**Work item**
Please transcribe, word for word, the line containing "Expand the 分类2" and every line after it through the end of the records below, and nothing else.

**Available records**
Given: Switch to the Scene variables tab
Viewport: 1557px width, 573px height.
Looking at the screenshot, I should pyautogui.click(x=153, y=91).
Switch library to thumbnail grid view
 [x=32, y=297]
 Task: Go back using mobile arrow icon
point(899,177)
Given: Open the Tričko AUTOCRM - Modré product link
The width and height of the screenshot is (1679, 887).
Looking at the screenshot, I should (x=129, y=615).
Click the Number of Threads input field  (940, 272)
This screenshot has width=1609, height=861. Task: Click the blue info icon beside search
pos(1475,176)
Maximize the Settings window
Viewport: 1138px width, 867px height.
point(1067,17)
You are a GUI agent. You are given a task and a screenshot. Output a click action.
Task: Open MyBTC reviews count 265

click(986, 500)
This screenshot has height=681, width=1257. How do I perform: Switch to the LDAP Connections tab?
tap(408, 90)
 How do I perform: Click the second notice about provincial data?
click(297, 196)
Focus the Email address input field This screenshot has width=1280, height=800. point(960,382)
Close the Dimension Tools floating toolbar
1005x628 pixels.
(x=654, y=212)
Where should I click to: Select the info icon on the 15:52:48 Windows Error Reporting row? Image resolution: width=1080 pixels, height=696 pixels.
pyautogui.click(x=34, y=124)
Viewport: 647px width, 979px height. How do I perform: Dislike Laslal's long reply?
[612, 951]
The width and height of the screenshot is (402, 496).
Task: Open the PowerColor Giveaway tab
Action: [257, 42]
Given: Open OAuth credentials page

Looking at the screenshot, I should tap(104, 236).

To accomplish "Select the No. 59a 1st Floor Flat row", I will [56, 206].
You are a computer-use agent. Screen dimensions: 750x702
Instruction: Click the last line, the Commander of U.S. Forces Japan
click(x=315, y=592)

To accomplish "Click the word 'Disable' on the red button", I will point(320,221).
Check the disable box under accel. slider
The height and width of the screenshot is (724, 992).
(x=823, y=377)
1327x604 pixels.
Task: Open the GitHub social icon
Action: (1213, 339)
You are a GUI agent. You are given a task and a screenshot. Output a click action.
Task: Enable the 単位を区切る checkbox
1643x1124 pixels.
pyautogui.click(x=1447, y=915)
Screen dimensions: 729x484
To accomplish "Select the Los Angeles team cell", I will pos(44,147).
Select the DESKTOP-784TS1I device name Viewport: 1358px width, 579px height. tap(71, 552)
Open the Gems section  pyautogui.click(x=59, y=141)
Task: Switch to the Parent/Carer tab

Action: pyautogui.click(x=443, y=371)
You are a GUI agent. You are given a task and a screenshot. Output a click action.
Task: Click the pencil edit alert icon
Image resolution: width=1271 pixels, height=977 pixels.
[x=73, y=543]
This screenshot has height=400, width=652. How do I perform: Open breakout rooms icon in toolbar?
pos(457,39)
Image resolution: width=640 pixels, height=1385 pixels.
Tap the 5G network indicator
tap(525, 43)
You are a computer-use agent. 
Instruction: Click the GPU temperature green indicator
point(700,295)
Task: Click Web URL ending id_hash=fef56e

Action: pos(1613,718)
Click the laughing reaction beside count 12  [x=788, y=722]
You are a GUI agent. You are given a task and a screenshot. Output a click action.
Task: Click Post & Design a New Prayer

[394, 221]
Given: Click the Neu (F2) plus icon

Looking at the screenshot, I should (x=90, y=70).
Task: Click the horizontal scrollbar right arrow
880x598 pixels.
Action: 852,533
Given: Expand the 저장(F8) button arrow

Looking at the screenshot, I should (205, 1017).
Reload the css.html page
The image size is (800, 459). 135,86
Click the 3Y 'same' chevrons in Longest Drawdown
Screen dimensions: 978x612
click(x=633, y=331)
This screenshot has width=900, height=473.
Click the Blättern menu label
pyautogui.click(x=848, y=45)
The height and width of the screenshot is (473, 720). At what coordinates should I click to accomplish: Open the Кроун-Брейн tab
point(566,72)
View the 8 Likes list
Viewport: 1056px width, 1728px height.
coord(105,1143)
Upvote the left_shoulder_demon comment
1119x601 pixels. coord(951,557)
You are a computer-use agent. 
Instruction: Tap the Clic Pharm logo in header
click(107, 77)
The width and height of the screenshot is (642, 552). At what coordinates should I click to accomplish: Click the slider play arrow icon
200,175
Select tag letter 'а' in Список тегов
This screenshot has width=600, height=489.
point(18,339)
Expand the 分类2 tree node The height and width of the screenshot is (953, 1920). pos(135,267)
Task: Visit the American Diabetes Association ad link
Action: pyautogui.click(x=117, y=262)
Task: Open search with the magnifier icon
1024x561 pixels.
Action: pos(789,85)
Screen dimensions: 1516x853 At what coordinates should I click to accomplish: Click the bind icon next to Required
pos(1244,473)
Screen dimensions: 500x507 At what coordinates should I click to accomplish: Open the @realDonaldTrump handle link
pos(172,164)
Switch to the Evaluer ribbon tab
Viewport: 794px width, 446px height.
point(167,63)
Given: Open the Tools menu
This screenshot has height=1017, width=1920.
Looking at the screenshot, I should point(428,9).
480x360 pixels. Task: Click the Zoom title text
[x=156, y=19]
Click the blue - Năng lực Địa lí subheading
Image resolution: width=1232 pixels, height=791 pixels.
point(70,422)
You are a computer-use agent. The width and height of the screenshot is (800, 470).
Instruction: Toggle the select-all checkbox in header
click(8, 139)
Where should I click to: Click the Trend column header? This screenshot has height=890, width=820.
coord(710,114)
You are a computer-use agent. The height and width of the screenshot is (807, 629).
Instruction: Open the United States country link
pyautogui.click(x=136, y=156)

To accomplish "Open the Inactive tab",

**Finished task**
Expand the 分类2 tree node The height and width of the screenshot is (953, 1920). pos(135,267)
Task: Visit the American Diabetes Association ad link
Action: pyautogui.click(x=117, y=262)
Task: Open search with the magnifier icon
1024x561 pixels.
Action: pos(789,85)
Screen dimensions: 1516x853 At what coordinates should I click to accomplish: Click the bind icon next to Required
pos(1244,473)
Screen dimensions: 500x507 At what coordinates should I click to accomplish: Open the @realDonaldTrump handle link
pos(172,164)
Switch to the Evaluer ribbon tab
Viewport: 794px width, 446px height.
point(167,63)
Given: Open the Tools menu
This screenshot has height=1017, width=1920.
Looking at the screenshot, I should point(428,9).
480x360 pixels. Task: Click the Zoom title text
[x=156, y=19]
Click the blue - Năng lực Địa lí subheading
Image resolution: width=1232 pixels, height=791 pixels.
point(70,422)
You are a computer-use agent. The width and height of the screenshot is (800, 470).
Instruction: Toggle the select-all checkbox in header
click(8, 139)
Where should I click to: Click the Trend column header? This screenshot has height=890, width=820.
coord(710,114)
You are a computer-use agent. The height and width of the screenshot is (807, 629).
Instruction: Open the United States country link
pyautogui.click(x=136, y=156)

To accomplish "Open the Inactive tab",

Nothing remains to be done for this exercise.